Dan satu hal lagi yang membuat isi otaknya kacau sampai saat ini, yaitu kata-kata Nirmala sebelum Adiwangsa meninggalkan rumahnya kemarin sore, “aku tahu tadi celanamu sempit!”
Sungguh itu adalah fakta yang paling memalukan di dalam hidup Adiwangsa. Tidak pernah sebelumnya ada seorang wanita berani mengatakan hal seperti itu secara terang-terangan kepadanya. Tidak pernah menduga pula ternyata Nirmala sampai memperhatikan benda di dalam sana yang letaknya sangat tersembunyi.
Mengapa ada wanita tak sopan seperti itu kepada lelaki yang baru saja dikenalnya? Lalu bagaimana jika Baron mendengarkan hal ganjil ini?
Namun tiba-tiba, sebelah siku menyenggolnya sehingga ia sedikit tersentak. “Jangan melamun! Sebentar lagi rapat akan dimulai,” kata Rury menyadarkannya.
“Iya, Mbak.”
Rury kembali mengingatkannya, “minum air mineral supaya kau lebih fokus.”
Adiwangsa mengangguk lalu menenggak minum setelahnya.
“Selamat siang semuanya,” kata Baron memulai sambutan. “Terima kasih kepada semua divisi yang sudah hadir pada rapat hari ini. Saya sudah melihat laporan tiga bulan terakhir. Saya ingin meminta laporan setiap pimpinan divisi, apa kendalanya sehingga kita mengalami penurunan penjualan.”
“Baiklah, dipersilakan para divisi untuk menyampaikan hasil laporannya,” ucap Adiwangsa.
Dan satu persatu masing-masing divisi menjelaskan kendala. Yakni disebabkan oleh iklan yang masih sangat jauh dari iklan pesaing, sehingga mereka mengalami penurunan sepuluh persen dari sebelumnya. Sehingga masing-masing divisi menyarankan beberapa inovasi baru walaupun hal itu akan memerlukan dana yang lebih besar.
Beberapa puluh menit berlalu, akhirnya rapat pun dinyatakan closure (sudah mencapai kesepakatan bersama). Urat-urat tegang perlahan mengendur saat semua keluar dari ruangan rapat yang paling dingin dan mencekam itu.
“Setelah ini, ke mana Pak?” tanya Adiwangsa saat mengikuti Baron menuju keluar.
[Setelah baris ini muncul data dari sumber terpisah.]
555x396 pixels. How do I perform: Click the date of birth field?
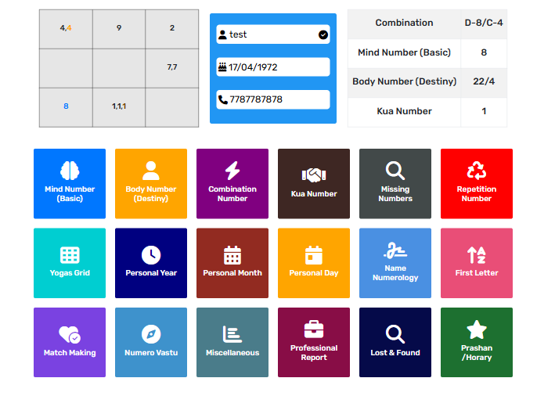coord(273,67)
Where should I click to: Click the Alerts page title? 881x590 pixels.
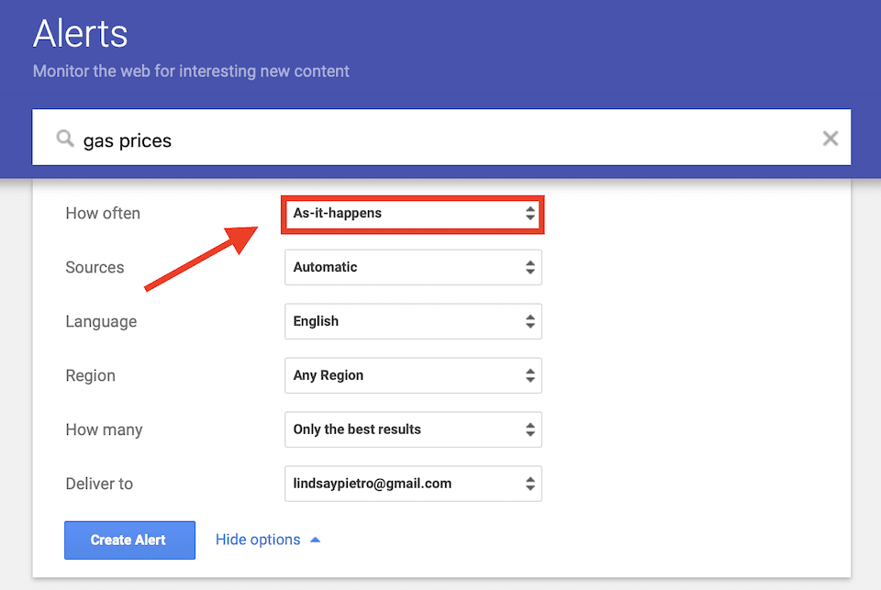81,34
“Kepala saya sedikit pusing; mungkin karena rapat tadi. Antarkan saja saya pulang ke rumah Pondok Indah,” titah Baron. “Setelah ini, kau juga boleh pulang.”
“Baik, Pak.”
Setelah selesai mengantarkan Baron pulang, Adiwangsa pun menuju ke rumahnya sendiri.
“Mau aku buatkan apa, Bang?” tanya Diana; adik Adiwangsa satu-satunya. Dia gadis berumur dua puluh empat tahun yang baru saja menyelesaikan kuliahnya.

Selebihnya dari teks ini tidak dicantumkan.